▶ [Items from a data source]

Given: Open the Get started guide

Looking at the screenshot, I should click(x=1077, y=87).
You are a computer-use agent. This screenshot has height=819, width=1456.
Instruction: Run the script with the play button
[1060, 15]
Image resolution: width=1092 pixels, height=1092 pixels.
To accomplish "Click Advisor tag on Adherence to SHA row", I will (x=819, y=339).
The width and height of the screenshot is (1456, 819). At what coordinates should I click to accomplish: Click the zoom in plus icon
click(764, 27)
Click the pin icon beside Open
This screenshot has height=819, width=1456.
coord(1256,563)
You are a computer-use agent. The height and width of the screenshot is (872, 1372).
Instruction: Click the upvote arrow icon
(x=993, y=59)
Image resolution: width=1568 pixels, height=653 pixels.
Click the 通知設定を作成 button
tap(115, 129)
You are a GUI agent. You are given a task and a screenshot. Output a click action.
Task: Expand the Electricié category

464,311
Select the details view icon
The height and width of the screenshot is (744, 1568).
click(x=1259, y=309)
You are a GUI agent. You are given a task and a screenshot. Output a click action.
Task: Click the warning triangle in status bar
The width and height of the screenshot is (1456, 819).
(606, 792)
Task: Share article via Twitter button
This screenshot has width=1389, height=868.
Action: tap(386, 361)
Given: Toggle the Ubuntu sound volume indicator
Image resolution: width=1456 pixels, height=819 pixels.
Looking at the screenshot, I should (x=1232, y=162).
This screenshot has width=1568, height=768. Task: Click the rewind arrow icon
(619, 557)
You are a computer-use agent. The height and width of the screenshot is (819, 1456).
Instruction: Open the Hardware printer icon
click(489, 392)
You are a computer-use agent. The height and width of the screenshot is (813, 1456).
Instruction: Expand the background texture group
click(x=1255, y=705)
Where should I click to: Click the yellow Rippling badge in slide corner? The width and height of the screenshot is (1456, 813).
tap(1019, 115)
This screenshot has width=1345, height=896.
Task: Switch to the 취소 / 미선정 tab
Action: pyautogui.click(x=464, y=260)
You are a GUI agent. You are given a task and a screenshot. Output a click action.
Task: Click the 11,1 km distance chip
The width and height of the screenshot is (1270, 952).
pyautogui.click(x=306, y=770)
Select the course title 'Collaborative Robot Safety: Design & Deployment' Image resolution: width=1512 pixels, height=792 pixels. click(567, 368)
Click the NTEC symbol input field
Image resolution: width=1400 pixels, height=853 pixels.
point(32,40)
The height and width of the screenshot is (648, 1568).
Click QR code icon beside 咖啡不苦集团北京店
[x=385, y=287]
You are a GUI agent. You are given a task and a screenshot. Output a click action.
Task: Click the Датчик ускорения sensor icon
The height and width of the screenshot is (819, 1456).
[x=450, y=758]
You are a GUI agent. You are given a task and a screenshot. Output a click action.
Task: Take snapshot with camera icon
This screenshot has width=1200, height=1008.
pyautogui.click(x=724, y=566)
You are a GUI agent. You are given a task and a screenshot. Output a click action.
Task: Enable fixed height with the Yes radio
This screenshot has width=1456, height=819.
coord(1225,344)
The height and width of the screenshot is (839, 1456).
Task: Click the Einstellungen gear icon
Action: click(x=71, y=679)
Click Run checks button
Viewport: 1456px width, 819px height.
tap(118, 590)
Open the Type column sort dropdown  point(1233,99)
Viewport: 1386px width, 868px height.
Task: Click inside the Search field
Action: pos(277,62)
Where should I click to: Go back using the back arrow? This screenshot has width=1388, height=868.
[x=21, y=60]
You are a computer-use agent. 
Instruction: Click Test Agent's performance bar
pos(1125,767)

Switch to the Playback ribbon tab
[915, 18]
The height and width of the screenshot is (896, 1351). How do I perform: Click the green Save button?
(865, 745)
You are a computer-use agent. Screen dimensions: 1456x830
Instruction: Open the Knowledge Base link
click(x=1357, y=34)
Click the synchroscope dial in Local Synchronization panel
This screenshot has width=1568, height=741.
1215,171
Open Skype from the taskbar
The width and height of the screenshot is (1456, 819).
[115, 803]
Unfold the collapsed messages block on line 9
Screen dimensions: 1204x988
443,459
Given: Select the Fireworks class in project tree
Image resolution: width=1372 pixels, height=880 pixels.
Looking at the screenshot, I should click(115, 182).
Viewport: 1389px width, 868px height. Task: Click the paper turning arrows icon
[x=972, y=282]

▶ [TASK TO COMPLETE] The complete set of entries is to be restated word for word.

▶ [ANSWER BOX]
Given: Open the Get started guide

Looking at the screenshot, I should click(x=1077, y=87).
You are a computer-use agent. This screenshot has height=819, width=1456.
Instruction: Run the script with the play button
[1060, 15]
Image resolution: width=1092 pixels, height=1092 pixels.
To accomplish "Click Advisor tag on Adherence to SHA row", I will (x=819, y=339).
The width and height of the screenshot is (1456, 819). At what coordinates should I click to accomplish: Click the zoom in plus icon
click(764, 27)
Click the pin icon beside Open
This screenshot has height=819, width=1456.
coord(1256,563)
You are a computer-use agent. The height and width of the screenshot is (872, 1372).
Instruction: Click the upvote arrow icon
(x=993, y=59)
Image resolution: width=1568 pixels, height=653 pixels.
Click the 通知設定を作成 button
tap(115, 129)
You are a GUI agent. You are given a task and a screenshot. Output a click action.
Task: Expand the Electricié category

464,311
Select the details view icon
The height and width of the screenshot is (744, 1568).
click(x=1259, y=309)
You are a GUI agent. You are given a task and a screenshot. Output a click action.
Task: Click the warning triangle in status bar
The width and height of the screenshot is (1456, 819).
(606, 792)
Task: Share article via Twitter button
This screenshot has width=1389, height=868.
Action: tap(386, 361)
Given: Toggle the Ubuntu sound volume indicator
Image resolution: width=1456 pixels, height=819 pixels.
Looking at the screenshot, I should (x=1232, y=162).
This screenshot has width=1568, height=768. Task: Click the rewind arrow icon
(619, 557)
You are a computer-use agent. The height and width of the screenshot is (819, 1456).
Instruction: Open the Hardware printer icon
click(489, 392)
You are a computer-use agent. The height and width of the screenshot is (813, 1456).
Instruction: Expand the background texture group
click(x=1255, y=705)
Where should I click to: Click the yellow Rippling badge in slide corner? The width and height of the screenshot is (1456, 813).
tap(1019, 115)
This screenshot has width=1345, height=896.
Task: Switch to the 취소 / 미선정 tab
Action: pyautogui.click(x=464, y=260)
You are a GUI agent. You are given a task and a screenshot. Output a click action.
Task: Click the 11,1 km distance chip
The width and height of the screenshot is (1270, 952).
pyautogui.click(x=306, y=770)
Select the course title 'Collaborative Robot Safety: Design & Deployment' Image resolution: width=1512 pixels, height=792 pixels. click(567, 368)
Click the NTEC symbol input field
Image resolution: width=1400 pixels, height=853 pixels.
point(32,40)
The height and width of the screenshot is (648, 1568).
Click QR code icon beside 咖啡不苦集团北京店
[x=385, y=287]
You are a GUI agent. You are given a task and a screenshot. Output a click action.
Task: Click the Датчик ускорения sensor icon
The height and width of the screenshot is (819, 1456).
[x=450, y=758]
You are a GUI agent. You are given a task and a screenshot. Output a click action.
Task: Take snapshot with camera icon
This screenshot has width=1200, height=1008.
pyautogui.click(x=724, y=566)
You are a GUI agent. You are given a task and a screenshot. Output a click action.
Task: Enable fixed height with the Yes radio
This screenshot has width=1456, height=819.
coord(1225,344)
The height and width of the screenshot is (839, 1456).
Task: Click the Einstellungen gear icon
Action: click(x=71, y=679)
Click Run checks button
Viewport: 1456px width, 819px height.
tap(118, 590)
Open the Type column sort dropdown  point(1233,99)
Viewport: 1386px width, 868px height.
Task: Click inside the Search field
Action: pos(277,62)
Where should I click to: Go back using the back arrow? This screenshot has width=1388, height=868.
[x=21, y=60]
You are a computer-use agent. 
Instruction: Click Test Agent's performance bar
pos(1125,767)

Switch to the Playback ribbon tab
[915, 18]
The height and width of the screenshot is (896, 1351). How do I perform: Click the green Save button?
(865, 745)
You are a computer-use agent. Screen dimensions: 1456x830
Instruction: Open the Knowledge Base link
click(x=1357, y=34)
Click the synchroscope dial in Local Synchronization panel
This screenshot has width=1568, height=741.
1215,171
Open Skype from the taskbar
The width and height of the screenshot is (1456, 819).
[115, 803]
Unfold the collapsed messages block on line 9
Screen dimensions: 1204x988
443,459
Given: Select the Fireworks class in project tree
Image resolution: width=1372 pixels, height=880 pixels.
Looking at the screenshot, I should click(115, 182).
Viewport: 1389px width, 868px height. Task: Click the paper turning arrows icon
[x=972, y=282]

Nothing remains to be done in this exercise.